What makes excellent Italian meals and a great Italian restaurant? This is what I think.
Italy has a amazing tradition of fine food. Italian food’s value to Italian culture can not be overstated. It is a single of the central elements, and why should not it be? Think about Italy’s geography for a second:
It runs a long way from north to south. Thus, it has a wide array of growing seasons and soil types. This suggests a rich diversity of components for food.
It is a peninsula, which means it is almost surrounded by the sea but also connected to the fantastic Eurasian land mass. There is an abundance of fresh seafood and foreign components from neighboring lands.
It sits amongst Europe and Africa in the Mediterranean. All Mediterranean cultures have outstanding food traditions from North Africa to Lebanon and Israel, France, Greece, Spain and, of course, Italy.
When you assume of noodles and pasta, you probably think of Italy, but those great inventions came to Italy from China thanks to Marco Polo. It tells you a lot about Italian food culture that something so basic became connected with Italy even though it did not originate there.
Anyway, meals is a key element of Italian culture. Therefore, the meals is the most critical component of the restaurant. Of course, a wonderful Italian restaurant will have a wonderful wine list, a clean and elegant decor, and superb service, but a excellent Italian restaurant can get by on great food alone, even if they have a crummy wine list, poor service, and a dingy decoration scheme.
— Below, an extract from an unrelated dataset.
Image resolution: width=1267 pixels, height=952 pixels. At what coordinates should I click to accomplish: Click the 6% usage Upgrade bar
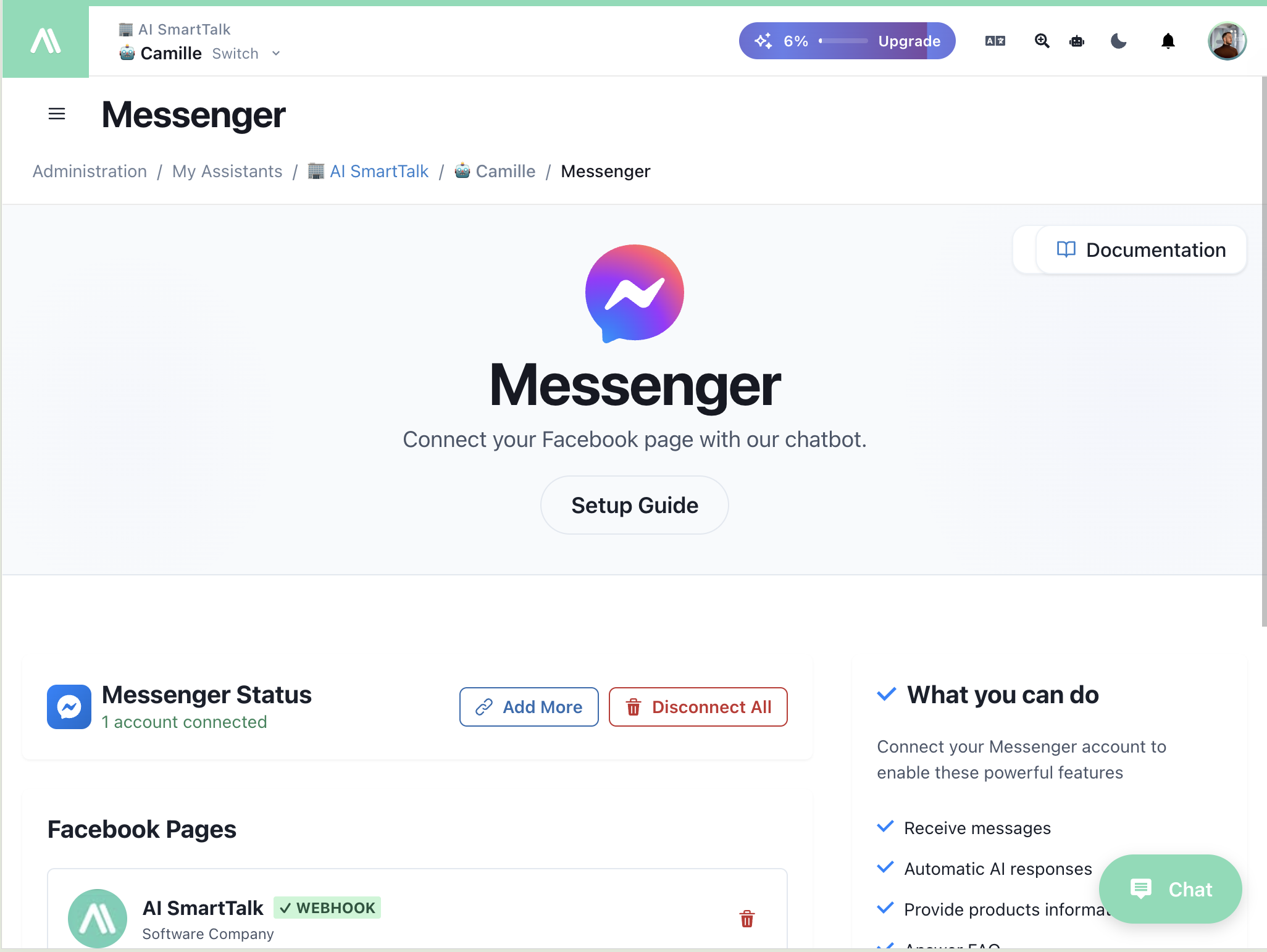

By the way, if you leave an “Italian” restaurant hungry, it is absolutely not authentic. A white tablecloth and high bill do not a wonderful bistro make. Frankly, I cannot stand these fancy Italian restaurants in Manhattan that charge you $400 for a morsel that makes you want to quit for a slice of pizza on the way residence. A excellent Italian ristorante will leave you complete, not stuffed, but full.
The second aspect of a great Italian restaurant is the service. The service will be warm and skilled, but not overly friendly. After dinner spots in Napa Valley are taken and the meal gets rolling, the service should really be nearly invisible. Run — never stroll — from any Italian restaurant exactly where the waitperson address the table like this:
“How you guys doin’ tonight?” when ladies are seated at the table. This is most un-Italian of them. An Italian would under no circumstances call a lady “guy.” Even in spaghetti-and-meatballs-form locations, the waiter could possibly say, “How is everyone this evening?” The will not tarry with smaller speak in the white-tablecloth places, not the fantastic ones, anyway. It is all about the meal and your comfort.
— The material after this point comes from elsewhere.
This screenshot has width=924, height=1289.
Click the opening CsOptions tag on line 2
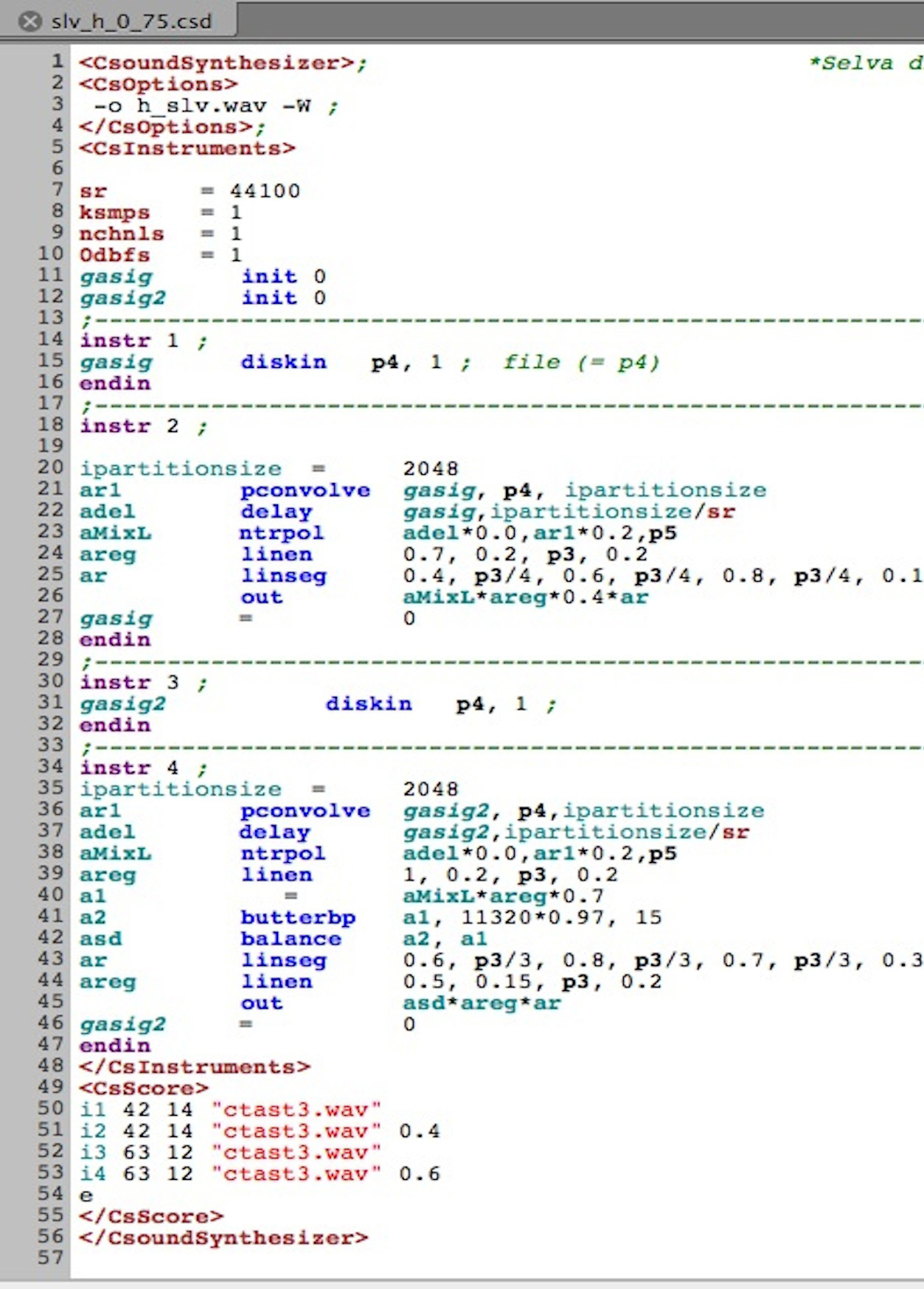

The third aspect of a terrific Italian restaurant is the ambiance. I don’t know what it is, but Italians seem to be in a position to build a great atmosphere anyplace. I have eaten at places in strip malls in the suburbs of Denver — as un-romantic a setting as there is — that come close to good. A genuinely outstanding Italian restaurant will just have a specific feeling from the minute you walk in the door, a warmth and a glow that cannot actually be described.